Louis-Claude Daquin, Jewish by birth, lived and worked in Paris in the mid-18th century. ‘Etranger’ means ‘stranger,’ or ‘foreigner,’ and simply refers to a non-native musical tune. The texture, though, is pure, French Baroque flair…
Tara Faircloth, one of the really gifted and excellent young American stage directors, is also a wonderful singer who makes St. Philip her musical home when in between engagements… We offer an improvisation on a well-known and captivating tune based on a fragment collected by Folklorist and Composer John Jacob Niles in 1933. While in rural North Carolina he was attending a fund-raising meeting of local Evangelicals when:
“A girl had stepped out to the edge of the little platform attached to the automobile. She began to sing. Her clothes were unbelievable dirty and ragged, and she, too, was unwashed. Her ash-blond hair hung down in long skeins.... But, best of all, she was beautiful, and in her untutored way, she could sing. She smiled as she sang, smiled rather sadly, and sang only a single line of a song.”
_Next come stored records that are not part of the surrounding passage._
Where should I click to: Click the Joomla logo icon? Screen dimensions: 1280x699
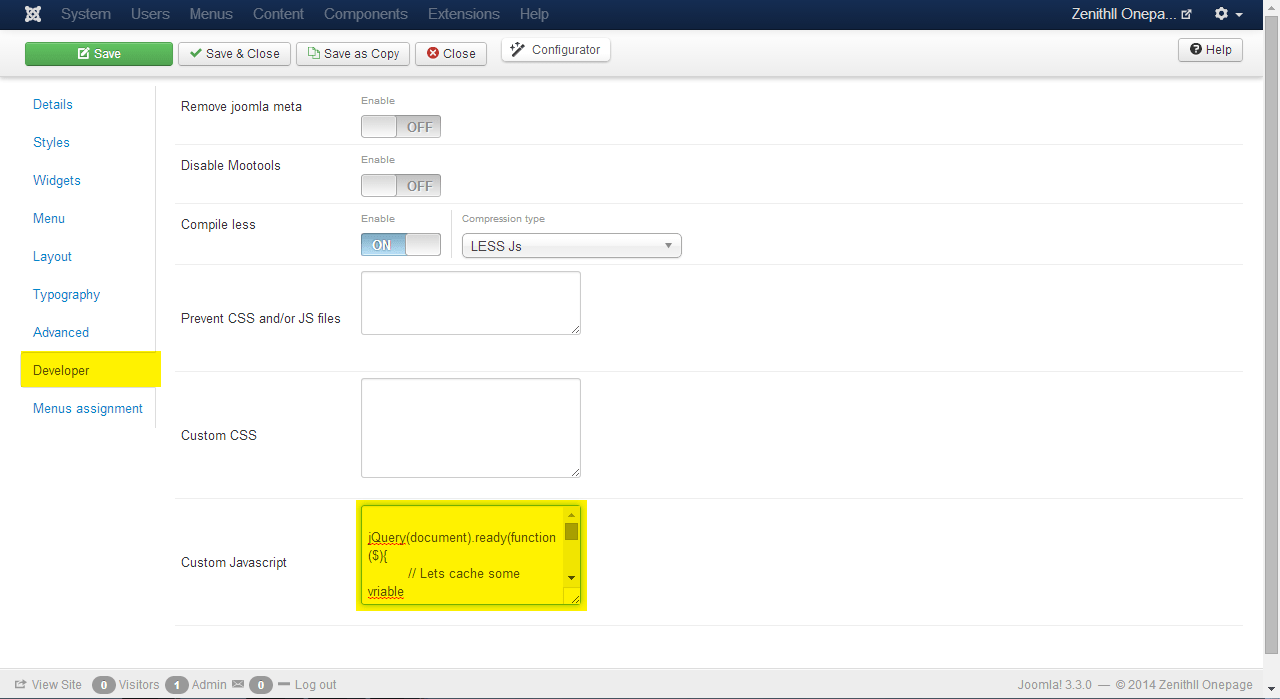(34, 14)
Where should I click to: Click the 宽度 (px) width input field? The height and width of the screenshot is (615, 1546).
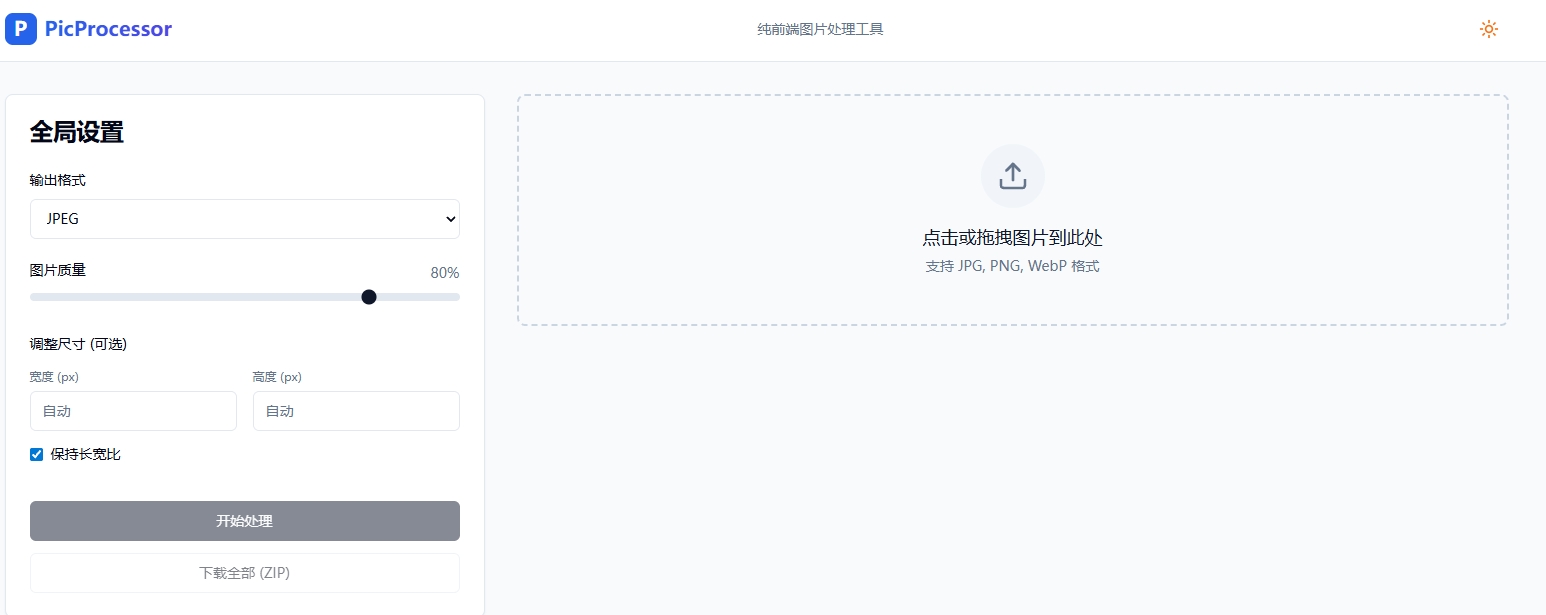click(133, 411)
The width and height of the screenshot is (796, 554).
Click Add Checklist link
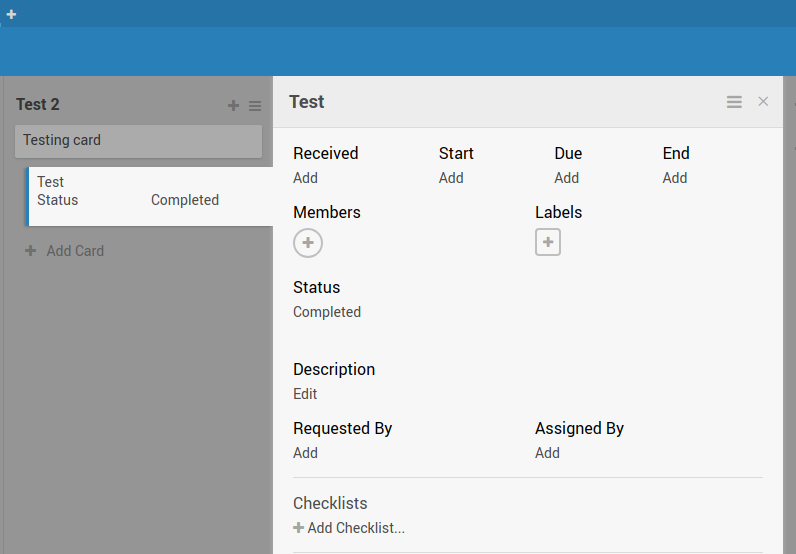click(x=349, y=528)
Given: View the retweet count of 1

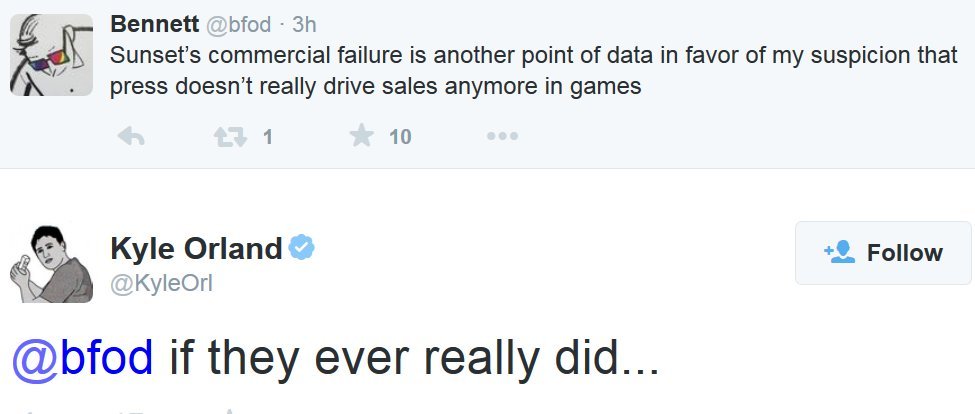Looking at the screenshot, I should 267,138.
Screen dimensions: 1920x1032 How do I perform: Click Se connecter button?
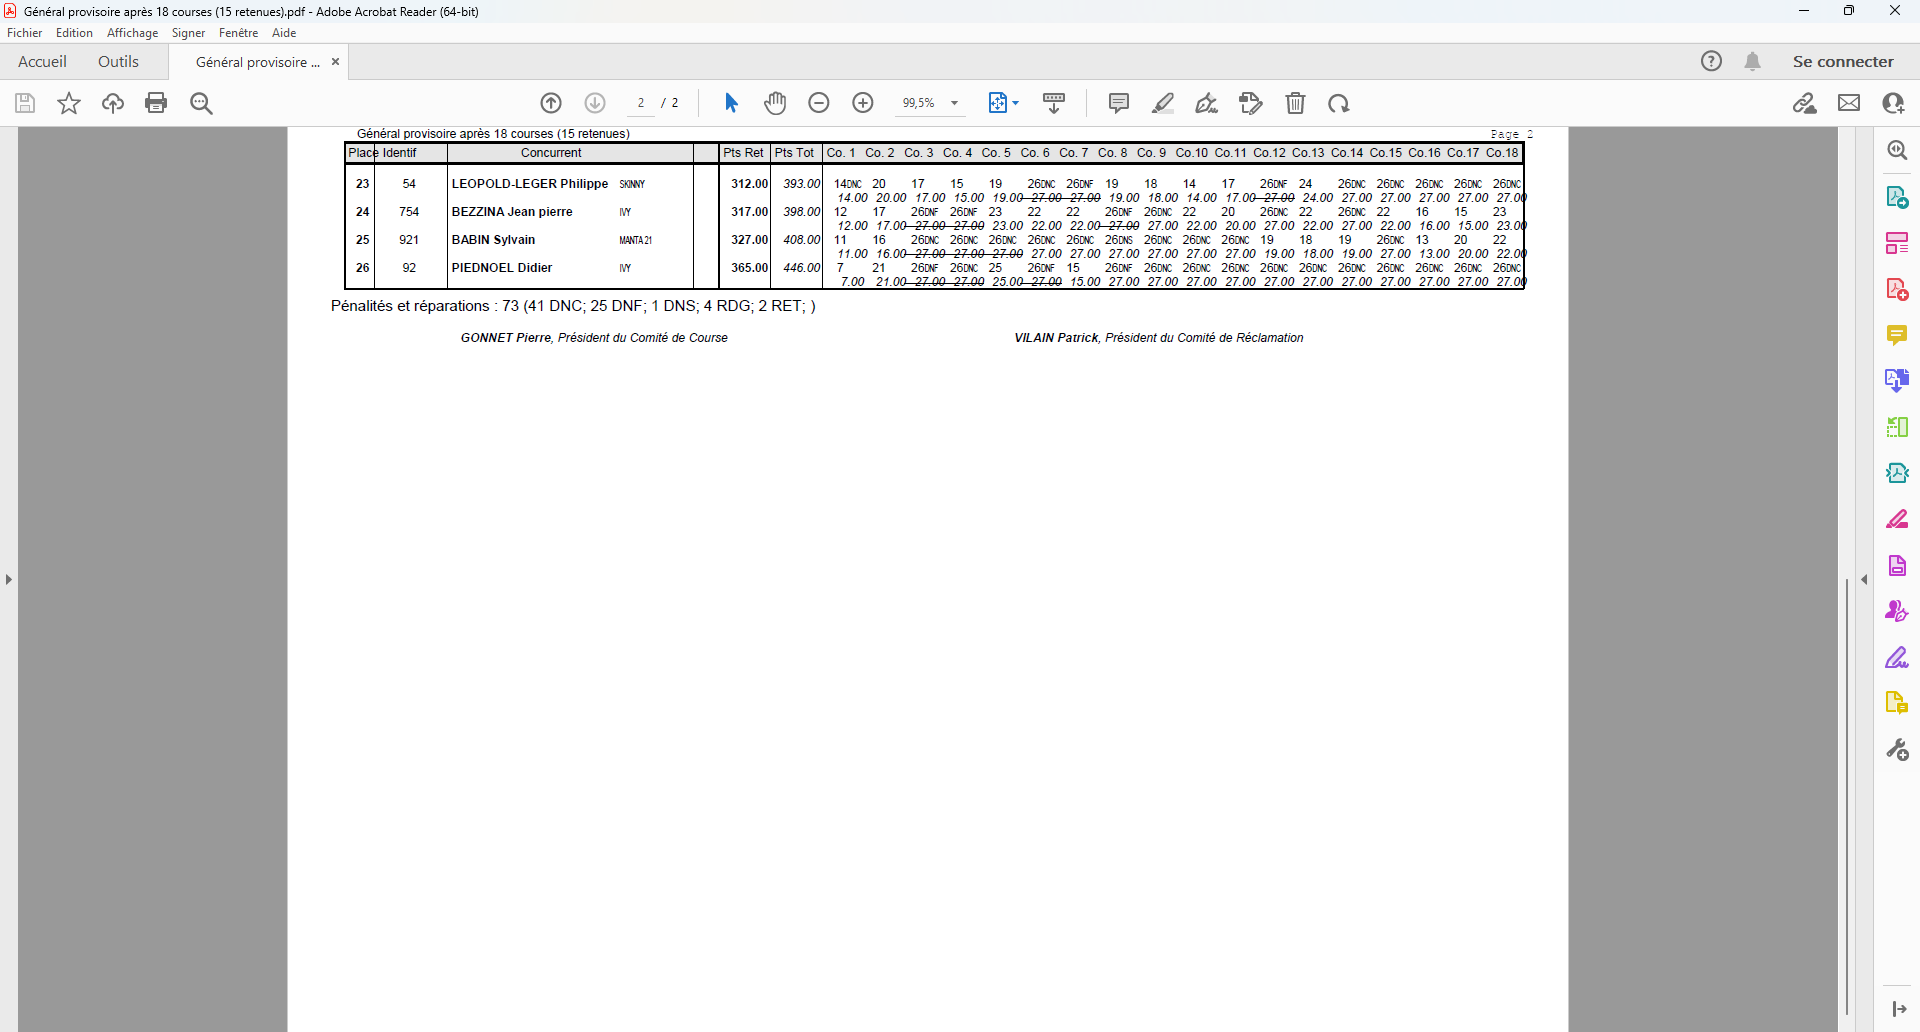(1842, 62)
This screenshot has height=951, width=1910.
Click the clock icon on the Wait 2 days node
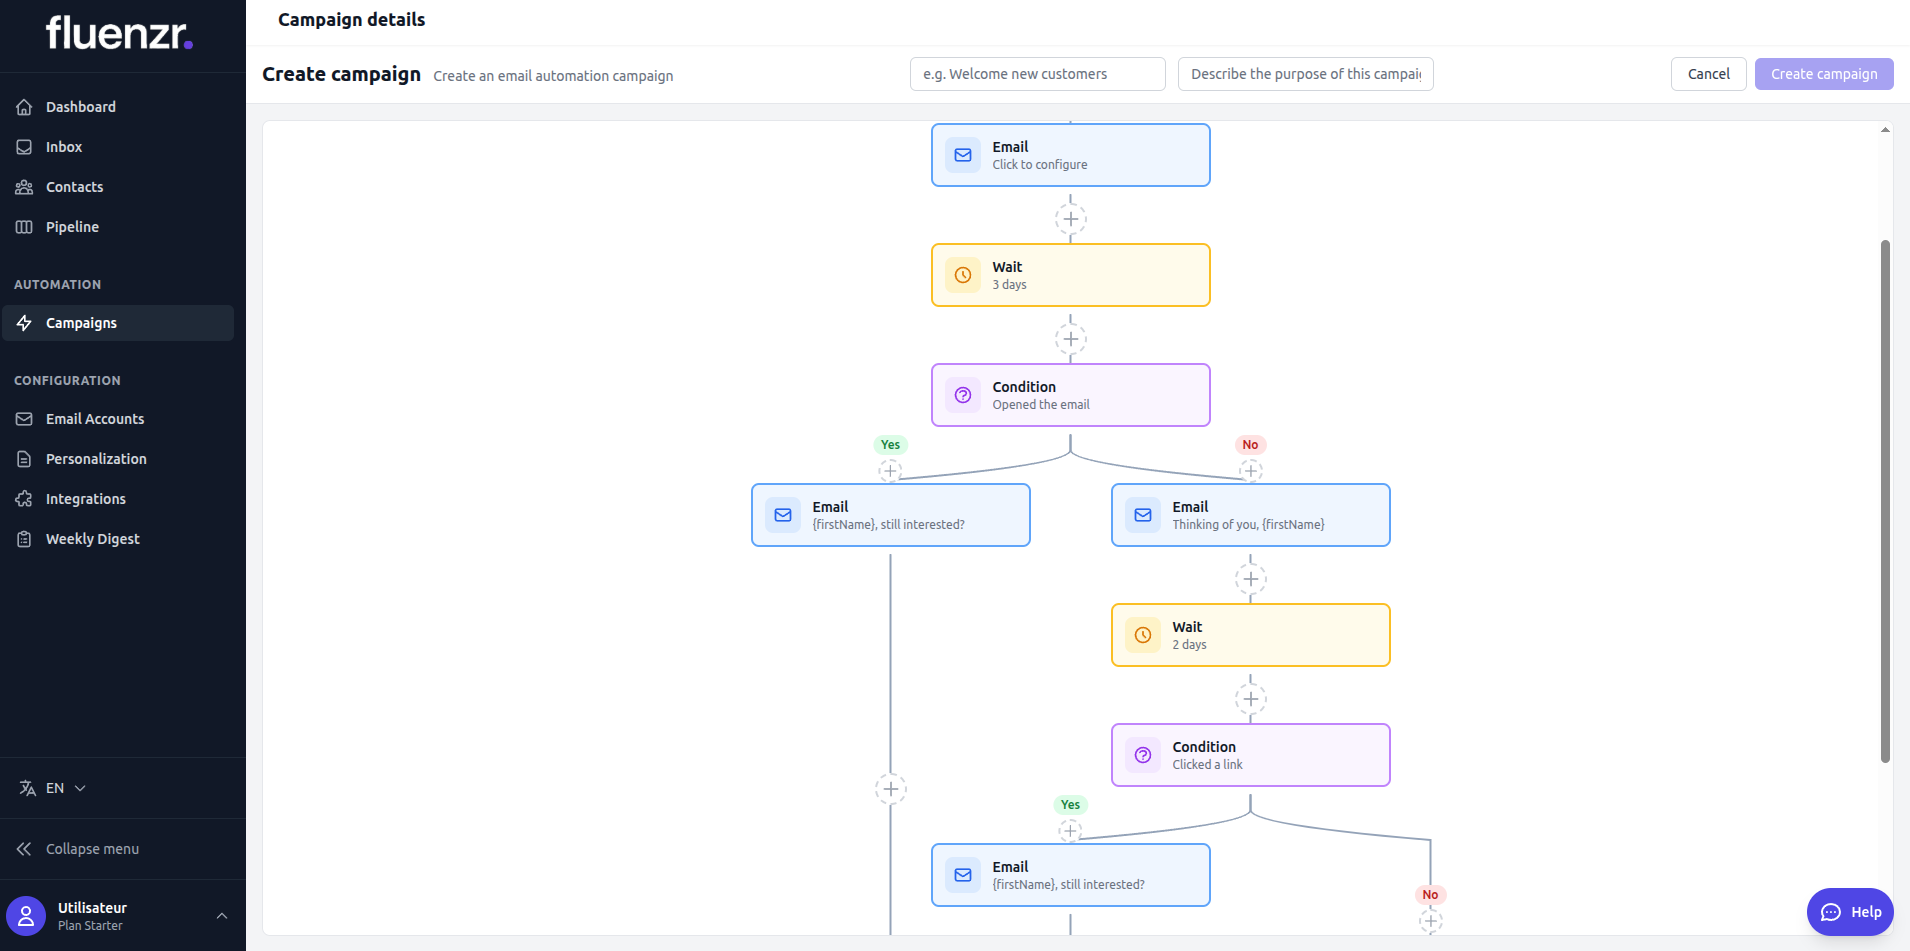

You can keep up with Tara’s whereabouts and current projects at www.tarafaircloth.com.
Phyllis Tate (1911-1987) was known as one of the avant-garde composers of 20th century England, though you’d never know it by listening to her delightful and lucid and charming settings of old Moravian carols… I conducted the U.S. premiere of her cantata “Compassion” back in 1998, something more in her typical style… …the choir never forgave me.
The Youth Choir [whose fine bass section is coming into focus this year…] offers a ‘faux-baroque’ arrangement of the familiar round: ‘Dona nobis pacem.’ Listen for the colors in the organ accompaniment….
The Response to the Benediction is the last page of a setting of a complete meditation of Julian of Norwich (1342-1416?), the sentiment of which sums up the entire narrative of Advent very nicely, indeed.